> **BRANO SELEZIONATO**
▼

Come la critica, così la lode. E' stato un buon anno per la distribuzione in Italia del cinema internazionale. Questa fiducia, a Ferragosto, spinge verso la familiare "Film Club". Pellicola argentina, co-prodotta con Messico, Spagna & Co., "Il supplente" è un valido thriller sociale che mostra le capacità del regista, Diego Lerman (bonaerense 1976), nel maneggiare mezzo e...messaggio. Sentimenti buoni quando c'è un approfondimento cosciente e onesto.
L'orizzonte iniziale è l'oppressivo skyline popolare. Fuga dietro un vetro opaco, sparire nei suoi rumorosi riflessi. Incipit efficace. La regia scorrerà stabile ed elegante sull'intreccio speziato, intossicato. Anche grazie a qualità degli interpreti (protagonista Juan Minujín) e cura dei dialoghi. Il prof piega la testa non reagendo alla preside stizzita (professionalità/autorità in bilico), di fatto rincantucciandosi nel confort della minuscola "real politic". Ma la m.d.p. ben tampina il nostro, nei suoi silenzi, nelle sue battaglie, con tocco davvero delicato. L'età degli amori goffi. Nella vita, malattia e morte (e distese di container). "Che" come intercalare esausto. Non vedere le cose dal verso giusto. Inevitabili perché reali stereotipi umani di quartiere (ed elettorali). Studio Legale Lombardozzi (Buenos Aires).

▲

> **COMPITI DA SVOLGERE**
1 > Nella recensione del film «Il supplente», chi è indicato come regista?
2 > Riprendi la recensione del film «Il supplente» subito dopo l'ultima frase riportata e prosegui il testo.

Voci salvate
▼

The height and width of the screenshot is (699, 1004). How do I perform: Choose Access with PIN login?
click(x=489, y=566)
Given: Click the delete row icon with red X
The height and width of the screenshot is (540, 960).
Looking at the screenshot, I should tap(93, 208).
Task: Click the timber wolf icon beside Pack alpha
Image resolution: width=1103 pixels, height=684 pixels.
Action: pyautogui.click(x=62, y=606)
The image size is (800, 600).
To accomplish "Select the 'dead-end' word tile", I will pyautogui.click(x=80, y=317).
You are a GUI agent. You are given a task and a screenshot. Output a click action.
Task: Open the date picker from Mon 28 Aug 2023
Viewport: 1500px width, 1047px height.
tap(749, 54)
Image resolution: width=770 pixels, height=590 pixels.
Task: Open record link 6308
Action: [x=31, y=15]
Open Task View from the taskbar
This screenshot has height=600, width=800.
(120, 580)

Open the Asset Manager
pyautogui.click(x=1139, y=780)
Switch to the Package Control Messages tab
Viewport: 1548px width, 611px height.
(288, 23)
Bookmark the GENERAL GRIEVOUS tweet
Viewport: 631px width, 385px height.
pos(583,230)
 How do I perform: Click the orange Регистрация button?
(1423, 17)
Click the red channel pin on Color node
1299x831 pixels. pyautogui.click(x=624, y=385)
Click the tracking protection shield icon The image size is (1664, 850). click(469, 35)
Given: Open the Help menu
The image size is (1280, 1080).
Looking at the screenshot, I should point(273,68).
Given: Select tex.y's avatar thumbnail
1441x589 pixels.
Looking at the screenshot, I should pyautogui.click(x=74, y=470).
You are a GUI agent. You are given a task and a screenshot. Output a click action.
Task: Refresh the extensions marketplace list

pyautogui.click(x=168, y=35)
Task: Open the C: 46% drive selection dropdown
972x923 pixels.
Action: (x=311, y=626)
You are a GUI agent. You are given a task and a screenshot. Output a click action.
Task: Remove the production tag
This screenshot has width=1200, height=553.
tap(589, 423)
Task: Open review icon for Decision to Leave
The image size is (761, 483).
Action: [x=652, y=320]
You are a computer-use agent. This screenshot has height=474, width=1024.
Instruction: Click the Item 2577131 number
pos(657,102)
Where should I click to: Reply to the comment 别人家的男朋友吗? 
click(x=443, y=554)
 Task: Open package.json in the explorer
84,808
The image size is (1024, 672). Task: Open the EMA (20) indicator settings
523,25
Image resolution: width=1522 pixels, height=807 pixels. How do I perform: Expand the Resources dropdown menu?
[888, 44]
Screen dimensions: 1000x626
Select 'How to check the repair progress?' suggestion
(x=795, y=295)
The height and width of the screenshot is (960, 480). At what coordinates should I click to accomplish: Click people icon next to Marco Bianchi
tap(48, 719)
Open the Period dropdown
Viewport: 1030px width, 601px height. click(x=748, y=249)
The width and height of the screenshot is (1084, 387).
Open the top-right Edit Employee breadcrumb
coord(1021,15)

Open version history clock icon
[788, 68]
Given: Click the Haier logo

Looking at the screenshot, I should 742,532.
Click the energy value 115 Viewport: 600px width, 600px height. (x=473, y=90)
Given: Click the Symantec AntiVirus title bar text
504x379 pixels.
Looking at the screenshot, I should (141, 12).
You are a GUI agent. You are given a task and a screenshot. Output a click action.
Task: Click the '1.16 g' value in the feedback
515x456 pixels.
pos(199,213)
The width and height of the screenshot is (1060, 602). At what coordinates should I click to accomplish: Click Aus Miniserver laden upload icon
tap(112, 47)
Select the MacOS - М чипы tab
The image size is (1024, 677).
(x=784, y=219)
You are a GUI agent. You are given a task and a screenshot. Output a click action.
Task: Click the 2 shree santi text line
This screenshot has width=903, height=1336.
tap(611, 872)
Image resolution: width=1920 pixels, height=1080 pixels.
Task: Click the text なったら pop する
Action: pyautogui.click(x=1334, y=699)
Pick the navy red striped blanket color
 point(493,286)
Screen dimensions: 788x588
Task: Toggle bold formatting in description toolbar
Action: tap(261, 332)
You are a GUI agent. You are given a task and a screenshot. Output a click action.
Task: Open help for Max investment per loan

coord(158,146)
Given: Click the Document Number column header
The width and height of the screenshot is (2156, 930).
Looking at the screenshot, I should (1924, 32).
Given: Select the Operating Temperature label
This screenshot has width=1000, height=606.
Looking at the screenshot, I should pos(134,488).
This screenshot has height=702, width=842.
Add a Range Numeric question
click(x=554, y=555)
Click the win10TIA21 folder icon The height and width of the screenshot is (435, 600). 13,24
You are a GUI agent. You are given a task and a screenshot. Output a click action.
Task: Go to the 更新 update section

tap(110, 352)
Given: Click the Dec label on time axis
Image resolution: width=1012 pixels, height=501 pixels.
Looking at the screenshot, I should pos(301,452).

▲

> **RISULTATI DELL'ESERCIZIO**
1 > Diego Lerman.

2 >
Canovaccio tipico, per il sesto lungometraggio di Lerman, col professore alle prese con le "classi turbolente". Dopo la mafia, irrompono droga e polizia (e l'osservatore ministeriale). Di differente c'è una maniera seria, non priva delle necessarie poetiche (intelligentemente, non la "tempus fugit"), di guardare ai problemi sociali, suggerire direzioni. Ma, soprattutto, del tutto originale ed incisivo è il finale. Non solo la "zona Cesarini" , con una serie di piani sequenza che ricordano le rabbiose banlieue di Audiard, quanto la chiusura. Proprio quel buio sperato. Per cambiare rotta.